PROBLEM DETAILS:
Check each line of the material. Copy those containing "button".

== == ==

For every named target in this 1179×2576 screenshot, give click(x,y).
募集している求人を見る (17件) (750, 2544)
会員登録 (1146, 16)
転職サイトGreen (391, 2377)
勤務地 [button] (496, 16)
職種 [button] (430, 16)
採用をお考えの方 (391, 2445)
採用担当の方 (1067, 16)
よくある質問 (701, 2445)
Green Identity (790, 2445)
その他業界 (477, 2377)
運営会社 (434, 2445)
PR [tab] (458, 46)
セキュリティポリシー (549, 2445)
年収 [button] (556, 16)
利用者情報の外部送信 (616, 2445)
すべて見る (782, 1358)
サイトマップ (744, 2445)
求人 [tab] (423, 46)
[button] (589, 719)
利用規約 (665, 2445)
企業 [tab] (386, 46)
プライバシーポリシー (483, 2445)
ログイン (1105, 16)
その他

== == ==

OUTPUT:
勤務地 [button] (496, 16)
職種 [button] (430, 16)
年収 [button] (556, 16)
[button] (589, 719)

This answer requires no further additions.